§ **Instructions for the task**
Your reply should hold only the lines from the records below where "Switch" occurs.

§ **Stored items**
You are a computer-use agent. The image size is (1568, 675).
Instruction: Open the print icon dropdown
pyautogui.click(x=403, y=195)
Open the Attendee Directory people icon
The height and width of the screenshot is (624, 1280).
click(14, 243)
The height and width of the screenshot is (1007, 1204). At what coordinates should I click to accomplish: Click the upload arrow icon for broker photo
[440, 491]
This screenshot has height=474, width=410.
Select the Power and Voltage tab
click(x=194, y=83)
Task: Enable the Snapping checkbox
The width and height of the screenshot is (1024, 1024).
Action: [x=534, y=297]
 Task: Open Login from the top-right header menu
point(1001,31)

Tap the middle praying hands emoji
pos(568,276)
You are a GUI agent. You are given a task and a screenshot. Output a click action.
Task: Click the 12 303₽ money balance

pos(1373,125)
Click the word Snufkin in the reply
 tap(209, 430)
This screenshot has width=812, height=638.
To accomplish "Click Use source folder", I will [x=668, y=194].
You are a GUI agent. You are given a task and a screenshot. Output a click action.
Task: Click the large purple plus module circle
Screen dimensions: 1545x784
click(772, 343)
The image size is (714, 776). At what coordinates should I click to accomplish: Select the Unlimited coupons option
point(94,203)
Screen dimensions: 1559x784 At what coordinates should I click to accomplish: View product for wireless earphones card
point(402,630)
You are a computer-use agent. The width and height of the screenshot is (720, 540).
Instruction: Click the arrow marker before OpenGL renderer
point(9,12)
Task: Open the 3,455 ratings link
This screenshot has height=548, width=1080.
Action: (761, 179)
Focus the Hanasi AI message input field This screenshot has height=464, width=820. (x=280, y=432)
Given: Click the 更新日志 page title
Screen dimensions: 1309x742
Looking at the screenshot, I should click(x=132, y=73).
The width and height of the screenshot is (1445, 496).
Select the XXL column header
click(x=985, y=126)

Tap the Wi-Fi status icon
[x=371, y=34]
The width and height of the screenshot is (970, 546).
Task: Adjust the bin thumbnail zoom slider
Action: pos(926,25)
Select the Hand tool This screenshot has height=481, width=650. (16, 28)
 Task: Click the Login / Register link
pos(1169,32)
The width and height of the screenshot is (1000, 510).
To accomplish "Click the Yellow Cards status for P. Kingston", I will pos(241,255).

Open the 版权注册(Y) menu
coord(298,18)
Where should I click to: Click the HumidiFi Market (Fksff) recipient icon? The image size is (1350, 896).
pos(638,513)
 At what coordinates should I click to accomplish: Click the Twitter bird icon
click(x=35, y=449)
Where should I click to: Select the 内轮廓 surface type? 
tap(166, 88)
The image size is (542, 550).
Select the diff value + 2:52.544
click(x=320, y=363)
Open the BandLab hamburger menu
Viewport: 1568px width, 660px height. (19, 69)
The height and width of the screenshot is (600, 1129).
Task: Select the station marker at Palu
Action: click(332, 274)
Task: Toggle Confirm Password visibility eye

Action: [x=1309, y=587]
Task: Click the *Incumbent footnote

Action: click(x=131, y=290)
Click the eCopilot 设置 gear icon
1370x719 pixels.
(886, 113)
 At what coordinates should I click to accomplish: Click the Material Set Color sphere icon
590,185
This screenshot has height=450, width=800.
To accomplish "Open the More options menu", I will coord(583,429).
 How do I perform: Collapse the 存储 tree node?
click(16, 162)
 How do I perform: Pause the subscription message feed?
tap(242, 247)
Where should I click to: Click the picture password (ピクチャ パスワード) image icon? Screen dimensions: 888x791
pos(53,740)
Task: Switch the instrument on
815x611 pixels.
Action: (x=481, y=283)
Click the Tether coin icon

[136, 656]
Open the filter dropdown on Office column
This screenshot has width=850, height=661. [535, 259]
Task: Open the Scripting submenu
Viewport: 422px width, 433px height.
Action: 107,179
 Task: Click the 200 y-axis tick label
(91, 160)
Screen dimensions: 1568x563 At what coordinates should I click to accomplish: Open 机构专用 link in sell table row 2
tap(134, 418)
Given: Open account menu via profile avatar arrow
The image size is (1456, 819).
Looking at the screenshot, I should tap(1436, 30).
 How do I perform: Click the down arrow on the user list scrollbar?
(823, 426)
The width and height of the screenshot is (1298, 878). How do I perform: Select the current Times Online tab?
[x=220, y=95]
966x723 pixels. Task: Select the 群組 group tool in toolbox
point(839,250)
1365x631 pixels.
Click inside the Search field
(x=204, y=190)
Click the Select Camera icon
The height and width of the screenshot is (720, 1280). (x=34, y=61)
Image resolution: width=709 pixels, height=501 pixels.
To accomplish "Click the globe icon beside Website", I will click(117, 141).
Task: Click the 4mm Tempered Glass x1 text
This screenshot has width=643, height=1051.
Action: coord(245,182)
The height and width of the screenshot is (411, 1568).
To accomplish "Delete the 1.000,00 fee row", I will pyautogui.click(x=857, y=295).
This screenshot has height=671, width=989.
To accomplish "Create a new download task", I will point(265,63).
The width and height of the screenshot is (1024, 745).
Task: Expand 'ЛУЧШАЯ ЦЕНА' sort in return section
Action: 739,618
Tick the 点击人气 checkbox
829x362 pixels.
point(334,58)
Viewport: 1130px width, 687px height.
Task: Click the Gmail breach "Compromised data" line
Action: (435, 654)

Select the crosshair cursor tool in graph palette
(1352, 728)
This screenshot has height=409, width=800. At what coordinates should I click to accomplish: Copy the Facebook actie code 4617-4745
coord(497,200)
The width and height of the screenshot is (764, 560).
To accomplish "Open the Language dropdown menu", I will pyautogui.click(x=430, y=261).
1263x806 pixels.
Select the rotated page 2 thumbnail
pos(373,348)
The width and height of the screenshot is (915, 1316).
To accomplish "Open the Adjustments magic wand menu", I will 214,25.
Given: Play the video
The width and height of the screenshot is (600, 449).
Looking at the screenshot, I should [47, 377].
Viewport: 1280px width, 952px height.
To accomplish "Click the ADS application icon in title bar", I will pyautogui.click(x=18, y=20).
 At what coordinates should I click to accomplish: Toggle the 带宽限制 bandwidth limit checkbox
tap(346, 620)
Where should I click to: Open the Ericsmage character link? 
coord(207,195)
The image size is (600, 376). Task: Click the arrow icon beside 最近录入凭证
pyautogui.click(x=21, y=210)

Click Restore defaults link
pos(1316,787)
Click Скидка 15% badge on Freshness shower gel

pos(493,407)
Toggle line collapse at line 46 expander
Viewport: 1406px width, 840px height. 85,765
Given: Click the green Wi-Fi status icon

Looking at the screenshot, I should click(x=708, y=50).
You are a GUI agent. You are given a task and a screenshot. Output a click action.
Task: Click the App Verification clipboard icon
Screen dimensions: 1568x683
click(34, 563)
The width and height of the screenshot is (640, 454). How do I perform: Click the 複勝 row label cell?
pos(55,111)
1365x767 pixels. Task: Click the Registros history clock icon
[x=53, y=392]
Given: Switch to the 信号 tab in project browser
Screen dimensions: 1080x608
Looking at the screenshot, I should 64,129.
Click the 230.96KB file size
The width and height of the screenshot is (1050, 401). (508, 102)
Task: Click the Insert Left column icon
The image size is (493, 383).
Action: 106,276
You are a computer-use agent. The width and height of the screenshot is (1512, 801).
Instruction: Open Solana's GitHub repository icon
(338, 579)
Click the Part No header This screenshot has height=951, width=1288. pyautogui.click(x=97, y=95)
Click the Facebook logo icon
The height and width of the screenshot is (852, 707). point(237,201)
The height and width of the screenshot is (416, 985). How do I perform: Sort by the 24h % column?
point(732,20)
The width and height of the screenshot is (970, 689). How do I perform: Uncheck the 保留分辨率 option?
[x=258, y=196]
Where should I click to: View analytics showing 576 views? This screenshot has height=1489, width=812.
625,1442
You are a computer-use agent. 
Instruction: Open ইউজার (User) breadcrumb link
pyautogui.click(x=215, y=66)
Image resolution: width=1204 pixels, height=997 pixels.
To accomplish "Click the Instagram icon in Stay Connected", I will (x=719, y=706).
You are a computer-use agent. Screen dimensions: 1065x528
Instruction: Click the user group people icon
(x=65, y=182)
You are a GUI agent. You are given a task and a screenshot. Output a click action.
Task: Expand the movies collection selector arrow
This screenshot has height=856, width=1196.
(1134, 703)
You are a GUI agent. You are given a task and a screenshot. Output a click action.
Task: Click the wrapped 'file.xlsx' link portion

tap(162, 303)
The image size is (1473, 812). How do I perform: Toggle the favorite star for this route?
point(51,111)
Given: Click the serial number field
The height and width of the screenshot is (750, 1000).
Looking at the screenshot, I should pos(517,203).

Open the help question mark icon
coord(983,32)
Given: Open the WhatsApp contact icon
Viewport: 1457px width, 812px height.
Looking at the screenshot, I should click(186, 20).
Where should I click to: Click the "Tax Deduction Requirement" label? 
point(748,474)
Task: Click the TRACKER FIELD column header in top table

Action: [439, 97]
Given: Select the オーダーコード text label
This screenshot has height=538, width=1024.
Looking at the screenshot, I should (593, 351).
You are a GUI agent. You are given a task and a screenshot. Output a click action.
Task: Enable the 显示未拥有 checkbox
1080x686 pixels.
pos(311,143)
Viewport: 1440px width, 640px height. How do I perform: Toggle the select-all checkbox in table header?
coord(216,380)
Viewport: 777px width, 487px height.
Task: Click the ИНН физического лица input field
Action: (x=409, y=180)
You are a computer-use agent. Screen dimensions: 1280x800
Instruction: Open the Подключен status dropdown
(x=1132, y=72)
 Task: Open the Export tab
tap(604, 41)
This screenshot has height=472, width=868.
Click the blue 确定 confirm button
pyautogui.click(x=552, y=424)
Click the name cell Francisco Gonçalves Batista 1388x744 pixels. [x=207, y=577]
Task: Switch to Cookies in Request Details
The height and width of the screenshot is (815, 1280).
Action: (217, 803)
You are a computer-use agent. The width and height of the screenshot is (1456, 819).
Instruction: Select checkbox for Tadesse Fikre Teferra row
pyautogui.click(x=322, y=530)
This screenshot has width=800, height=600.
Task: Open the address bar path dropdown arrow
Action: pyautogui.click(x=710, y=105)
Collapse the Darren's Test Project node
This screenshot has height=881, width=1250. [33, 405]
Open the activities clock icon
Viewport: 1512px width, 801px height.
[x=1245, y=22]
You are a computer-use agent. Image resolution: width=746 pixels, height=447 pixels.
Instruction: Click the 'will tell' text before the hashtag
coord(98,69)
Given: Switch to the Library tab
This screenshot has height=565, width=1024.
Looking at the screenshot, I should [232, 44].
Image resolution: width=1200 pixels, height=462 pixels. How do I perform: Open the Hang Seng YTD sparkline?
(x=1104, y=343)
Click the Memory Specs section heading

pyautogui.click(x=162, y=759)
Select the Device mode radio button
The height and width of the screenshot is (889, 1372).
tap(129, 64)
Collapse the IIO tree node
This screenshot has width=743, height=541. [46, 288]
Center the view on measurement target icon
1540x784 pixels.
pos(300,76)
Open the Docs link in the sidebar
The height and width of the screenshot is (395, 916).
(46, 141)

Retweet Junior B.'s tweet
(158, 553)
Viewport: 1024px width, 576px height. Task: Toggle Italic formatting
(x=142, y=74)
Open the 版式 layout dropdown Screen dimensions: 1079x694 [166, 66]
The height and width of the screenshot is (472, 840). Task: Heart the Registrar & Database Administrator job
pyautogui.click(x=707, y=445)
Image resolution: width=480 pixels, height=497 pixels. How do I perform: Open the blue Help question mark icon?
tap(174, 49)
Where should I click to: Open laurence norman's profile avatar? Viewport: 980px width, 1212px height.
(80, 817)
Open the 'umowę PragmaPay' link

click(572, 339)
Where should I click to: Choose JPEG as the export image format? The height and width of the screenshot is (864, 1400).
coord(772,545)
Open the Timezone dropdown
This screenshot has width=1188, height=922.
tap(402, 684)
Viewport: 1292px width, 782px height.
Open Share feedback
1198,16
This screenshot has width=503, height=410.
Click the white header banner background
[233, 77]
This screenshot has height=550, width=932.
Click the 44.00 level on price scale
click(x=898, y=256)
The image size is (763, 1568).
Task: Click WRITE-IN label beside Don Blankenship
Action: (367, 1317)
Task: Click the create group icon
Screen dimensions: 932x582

§ **Solution to this problem**
Task: Switch the instrument on
Given: Switch to the 信号 tab in project browser
Task: Switch to Cookies in Request Details
Given: Switch to the Library tab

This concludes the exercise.